*** SUPPLIED RECORDS ***
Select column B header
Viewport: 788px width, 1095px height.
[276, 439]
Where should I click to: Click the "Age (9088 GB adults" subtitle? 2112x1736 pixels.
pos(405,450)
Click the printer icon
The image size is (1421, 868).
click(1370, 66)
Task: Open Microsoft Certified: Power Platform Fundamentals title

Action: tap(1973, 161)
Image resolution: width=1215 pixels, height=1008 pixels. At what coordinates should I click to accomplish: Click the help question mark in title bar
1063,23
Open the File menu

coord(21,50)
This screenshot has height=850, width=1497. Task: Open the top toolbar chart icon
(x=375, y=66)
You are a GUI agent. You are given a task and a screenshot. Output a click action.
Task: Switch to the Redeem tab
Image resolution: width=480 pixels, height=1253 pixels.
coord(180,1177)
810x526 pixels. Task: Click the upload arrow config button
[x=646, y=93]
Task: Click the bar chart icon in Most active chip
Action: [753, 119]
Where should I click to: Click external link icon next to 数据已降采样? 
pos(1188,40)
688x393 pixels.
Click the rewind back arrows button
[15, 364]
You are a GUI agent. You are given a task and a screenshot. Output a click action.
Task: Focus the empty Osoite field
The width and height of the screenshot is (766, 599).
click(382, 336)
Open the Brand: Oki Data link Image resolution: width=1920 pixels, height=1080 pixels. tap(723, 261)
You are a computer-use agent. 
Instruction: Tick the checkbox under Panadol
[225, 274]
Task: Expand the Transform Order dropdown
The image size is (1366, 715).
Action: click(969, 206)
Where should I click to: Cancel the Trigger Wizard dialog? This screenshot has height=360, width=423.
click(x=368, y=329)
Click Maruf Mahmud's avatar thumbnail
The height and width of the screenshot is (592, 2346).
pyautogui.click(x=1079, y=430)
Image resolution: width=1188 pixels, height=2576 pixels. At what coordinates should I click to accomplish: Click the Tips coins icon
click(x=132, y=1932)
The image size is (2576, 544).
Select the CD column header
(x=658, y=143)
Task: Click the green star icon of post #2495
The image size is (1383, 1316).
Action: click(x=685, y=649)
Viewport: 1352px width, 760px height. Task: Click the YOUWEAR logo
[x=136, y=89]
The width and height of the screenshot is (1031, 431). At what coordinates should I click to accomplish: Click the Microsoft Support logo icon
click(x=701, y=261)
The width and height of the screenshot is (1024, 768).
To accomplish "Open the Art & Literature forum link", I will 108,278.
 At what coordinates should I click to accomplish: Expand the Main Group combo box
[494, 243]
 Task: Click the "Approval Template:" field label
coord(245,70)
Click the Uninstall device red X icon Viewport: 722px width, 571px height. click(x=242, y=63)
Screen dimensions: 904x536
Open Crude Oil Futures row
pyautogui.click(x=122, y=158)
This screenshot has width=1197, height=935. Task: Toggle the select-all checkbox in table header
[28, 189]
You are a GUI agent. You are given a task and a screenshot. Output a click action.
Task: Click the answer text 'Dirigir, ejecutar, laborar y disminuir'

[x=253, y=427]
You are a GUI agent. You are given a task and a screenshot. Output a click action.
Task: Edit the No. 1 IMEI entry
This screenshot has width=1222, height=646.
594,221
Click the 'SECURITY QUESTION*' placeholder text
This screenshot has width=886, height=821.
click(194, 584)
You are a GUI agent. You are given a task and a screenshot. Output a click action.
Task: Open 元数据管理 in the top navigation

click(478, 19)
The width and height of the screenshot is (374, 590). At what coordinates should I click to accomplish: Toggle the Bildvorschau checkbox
*** End of SUPPLIED RECORDS ***
** DIRECTIONS **
The response should be an exact copy of all the records above.

** SOLUTION FOR THIS PROBLEM **
Select column B header
Viewport: 788px width, 1095px height.
[276, 439]
Where should I click to: Click the "Age (9088 GB adults" subtitle? 2112x1736 pixels.
pos(405,450)
Click the printer icon
The image size is (1421, 868).
click(1370, 66)
Task: Open Microsoft Certified: Power Platform Fundamentals title

Action: tap(1973, 161)
Image resolution: width=1215 pixels, height=1008 pixels. At what coordinates should I click to accomplish: Click the help question mark in title bar
1063,23
Open the File menu

coord(21,50)
This screenshot has height=850, width=1497. Task: Open the top toolbar chart icon
(x=375, y=66)
You are a GUI agent. You are given a task and a screenshot. Output a click action.
Task: Switch to the Redeem tab
Image resolution: width=480 pixels, height=1253 pixels.
coord(180,1177)
810x526 pixels. Task: Click the upload arrow config button
[x=646, y=93]
Task: Click the bar chart icon in Most active chip
Action: [753, 119]
Where should I click to: Click external link icon next to 数据已降采样? 
pos(1188,40)
688x393 pixels.
Click the rewind back arrows button
[15, 364]
You are a GUI agent. You are given a task and a screenshot. Output a click action.
Task: Focus the empty Osoite field
The width and height of the screenshot is (766, 599).
click(382, 336)
Open the Brand: Oki Data link Image resolution: width=1920 pixels, height=1080 pixels. tap(723, 261)
You are a computer-use agent. 
Instruction: Tick the checkbox under Panadol
[225, 274]
Task: Expand the Transform Order dropdown
The image size is (1366, 715).
Action: click(969, 206)
Where should I click to: Cancel the Trigger Wizard dialog? This screenshot has height=360, width=423.
click(x=368, y=329)
Click Maruf Mahmud's avatar thumbnail
The height and width of the screenshot is (592, 2346).
pyautogui.click(x=1079, y=430)
Image resolution: width=1188 pixels, height=2576 pixels. At what coordinates should I click to accomplish: Click the Tips coins icon
click(x=132, y=1932)
The image size is (2576, 544).
Select the CD column header
(x=658, y=143)
Task: Click the green star icon of post #2495
The image size is (1383, 1316).
Action: click(x=685, y=649)
Viewport: 1352px width, 760px height. Task: Click the YOUWEAR logo
[x=136, y=89]
The width and height of the screenshot is (1031, 431). At what coordinates should I click to accomplish: Click the Microsoft Support logo icon
click(x=701, y=261)
The width and height of the screenshot is (1024, 768).
To accomplish "Open the Art & Literature forum link", I will 108,278.
 At what coordinates should I click to accomplish: Expand the Main Group combo box
[494, 243]
 Task: Click the "Approval Template:" field label
coord(245,70)
Click the Uninstall device red X icon Viewport: 722px width, 571px height. click(x=242, y=63)
Screen dimensions: 904x536
Open Crude Oil Futures row
pyautogui.click(x=122, y=158)
This screenshot has width=1197, height=935. Task: Toggle the select-all checkbox in table header
[28, 189]
You are a GUI agent. You are given a task and a screenshot. Output a click action.
Task: Click the answer text 'Dirigir, ejecutar, laborar y disminuir'

[x=253, y=427]
You are a GUI agent. You are given a task and a screenshot. Output a click action.
Task: Edit the No. 1 IMEI entry
This screenshot has width=1222, height=646.
594,221
Click the 'SECURITY QUESTION*' placeholder text
This screenshot has width=886, height=821.
click(194, 584)
You are a GUI agent. You are given a task and a screenshot. Output a click action.
Task: Open 元数据管理 in the top navigation

click(478, 19)
The width and height of the screenshot is (374, 590). At what coordinates should I click to accomplish: Toggle the Bildvorschau checkbox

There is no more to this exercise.